The Time cover: Extended breastfeeding sparks controversy
The Background
A Time magazine cover showing a woman breastfeeding her three-year-old son has provoked a storm of controversy – not to mention squeamishness in some quarters.
The shot is for a feature in the magazine by Dr Bill Sears on “attachment parenting”. But instead of opening a debate about parenting methods, the photo of 26-year-old Jamie Lynne Grumet has most commentators talking about the highly-charged issue of breastfeeding.
“Breastfeeding, which is both natural and encouraged for women who are physically able, has become taboo in some corners of American society,” wrote Brian Balker on a Guardian blog. Earlier in the year, Facebook was targeted by “lactivists” for apparently removing photographs of women breastfeeding their children.
So does the Time cover challenge attitudes, or is this just publicity-seeking sensationalism?
Normalising extended breastfeeding
There are those who see breastfeeding a three-year-old as “child molestation”, said Jamie Lynne Grumet on a Time Q&A blog: “But people have to realize this is biologically normal.” Extended breastfeeding may not be socially normal yet, but Grumet hopes to change attitudes: “The more people see it, the more it’ll become normal in our culture. That’s what I’m hoping. I want people to see it.”

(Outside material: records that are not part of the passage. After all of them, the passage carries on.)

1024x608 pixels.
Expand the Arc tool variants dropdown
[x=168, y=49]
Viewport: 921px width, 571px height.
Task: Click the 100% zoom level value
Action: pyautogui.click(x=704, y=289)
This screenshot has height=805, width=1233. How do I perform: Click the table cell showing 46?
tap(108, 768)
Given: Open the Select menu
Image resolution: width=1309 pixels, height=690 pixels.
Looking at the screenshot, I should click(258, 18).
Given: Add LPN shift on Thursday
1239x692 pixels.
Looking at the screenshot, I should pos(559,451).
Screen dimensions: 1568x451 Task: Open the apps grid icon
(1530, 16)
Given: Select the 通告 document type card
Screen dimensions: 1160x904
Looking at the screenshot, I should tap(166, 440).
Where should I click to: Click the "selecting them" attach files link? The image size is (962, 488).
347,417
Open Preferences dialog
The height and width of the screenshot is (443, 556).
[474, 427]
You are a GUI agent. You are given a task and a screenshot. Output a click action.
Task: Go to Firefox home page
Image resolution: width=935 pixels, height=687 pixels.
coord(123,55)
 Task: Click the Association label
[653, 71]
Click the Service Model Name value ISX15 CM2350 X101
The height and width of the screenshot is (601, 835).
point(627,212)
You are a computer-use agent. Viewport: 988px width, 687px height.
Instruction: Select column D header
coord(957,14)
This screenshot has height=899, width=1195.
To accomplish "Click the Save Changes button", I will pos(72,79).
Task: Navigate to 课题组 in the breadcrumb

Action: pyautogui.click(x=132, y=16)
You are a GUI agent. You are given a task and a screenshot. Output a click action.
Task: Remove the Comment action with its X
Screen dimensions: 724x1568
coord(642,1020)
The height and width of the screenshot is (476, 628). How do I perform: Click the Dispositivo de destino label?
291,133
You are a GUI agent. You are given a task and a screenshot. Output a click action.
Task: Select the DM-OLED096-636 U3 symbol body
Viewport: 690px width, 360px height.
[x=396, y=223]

Picture may overshadow real issue
“I worry that the provocative nature of the pose will actually obscure some of the real issues surrounding breastfeeding in this country,” wrote Stephanie Hanes in The Christian Science Monitor. Hanes pointed out that a recent Save the Children report put the US in last place out of 36 industrialised countries in terms of supporting breastfeeding.
Shock tactics that do nothing for mothers
The problem is not that the picture shows a woman breastfeeding her toddler, said Mary Elizabeth Williams at Salon; it’s the way the editors have framed the debate that has caused such uproar. “The entire Time cover story is framed in a way to make the viewer be simultaneously repulsed and aroused,” wrote Williams. “Congratulations, editors. You’ve added to our already rampant cultural dismissal of motherhood as a kooky cult.”
Just stop lecturing parents
Theory-following parents can use whatever child-rearing techniques they want, wrote Karin Klein in The Los Angeles Times, “as long as everybody else doesn’t have to hear about it all the time. Especially those of us who are finished with theories and are settling for just doing what seems best each day for each individual child.”